On the long road to retirement, one basic question repeats itself: What should I be doing now?
Of course, there are dozens of more specific questions that flow from retirement planning. And at any point in time, there are the ups and downs of the financial markets to navigate.
But the major themes are, for the most part, variations of that single underlying question.
At an early age, it’s about how to get started and build good saving habits. During peak earnings years, it’s about maximizing your potential, such as paying down debt and working toward big goals, such as covering future health-care costs. And on the verge of retirement, the questions revolve around your post-retirement income strategy–especially the important decision of when to take Social Security.
Here are some of the big retirement questions, if you’re…
…In Your 20s
In the early years of working, retirement seems an eternity away. And for most people, starting salaries don’t allow much room for savings. But at this age, now is the time to start building good saving habits and a base from which a nest egg can grow for decades to come.
“It’s the power of compounding,” says Allan Roth, a Colorado Springs, Colo., financial adviser.

Data for review:
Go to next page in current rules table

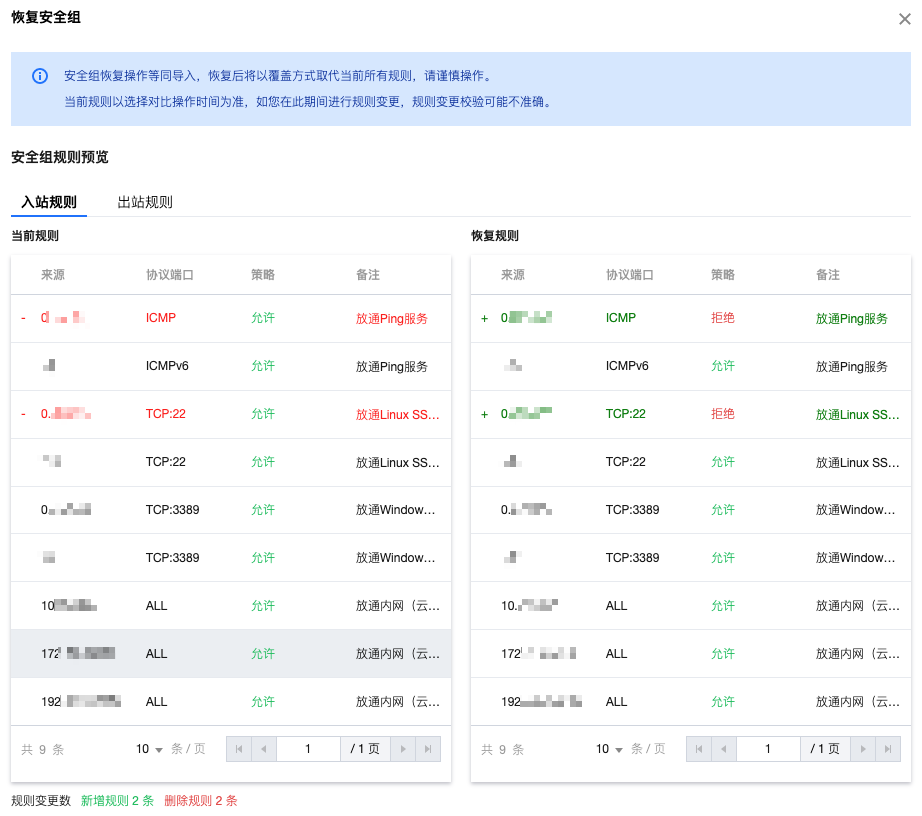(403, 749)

---

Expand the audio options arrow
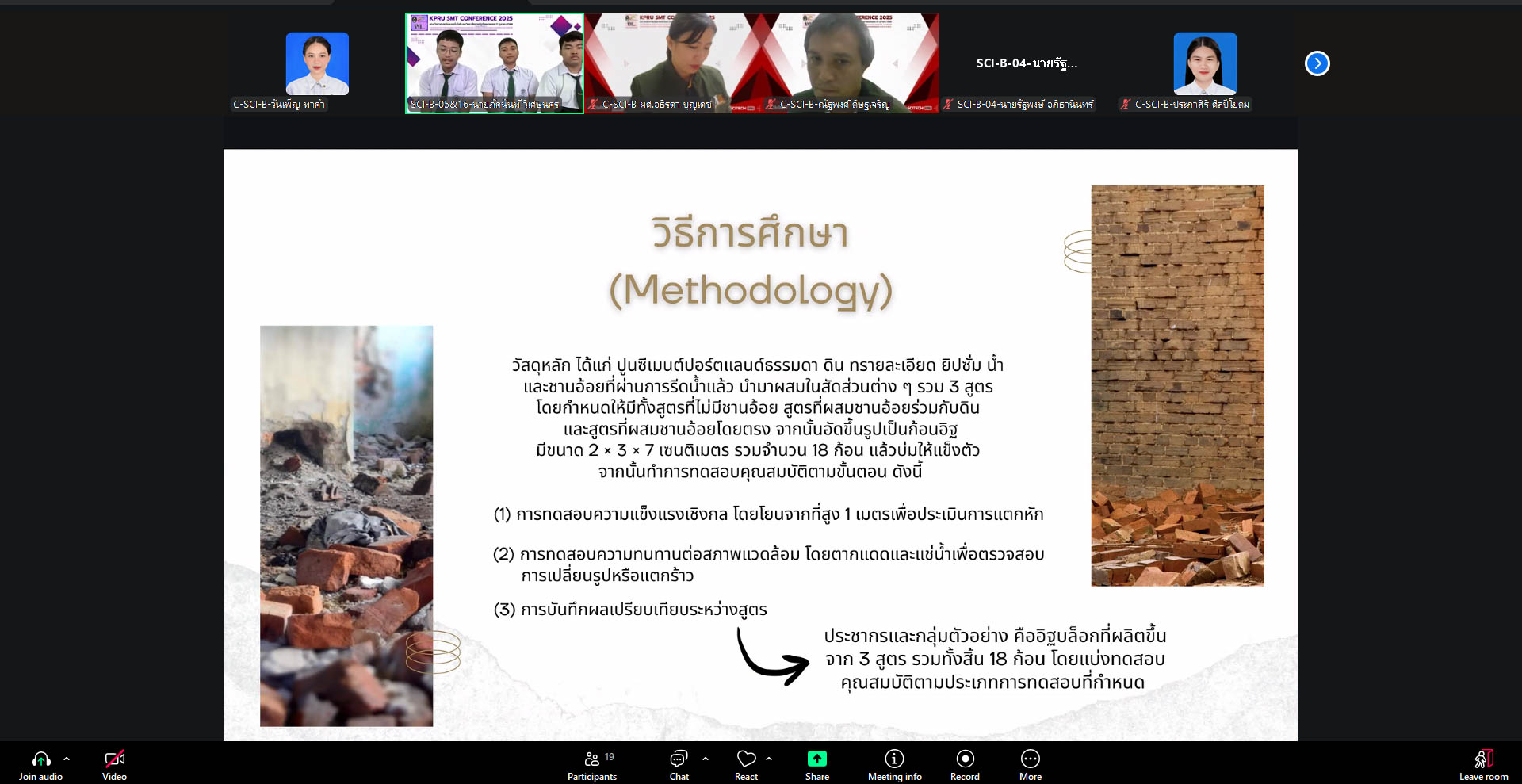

Work item:
Copy the retirement planning text word for word, starting at "Here are some" and ending at "decades to come.".

Result of this task:
Here are some of the big retirement questions, if you’re…
…In Your 20s
In the early years of working, retirement seems an eternity away. And for most people, starting salaries don’t allow much room for savings. But at this age, now is the time to start building good saving habits and a base from which a nest egg can grow for decades to come.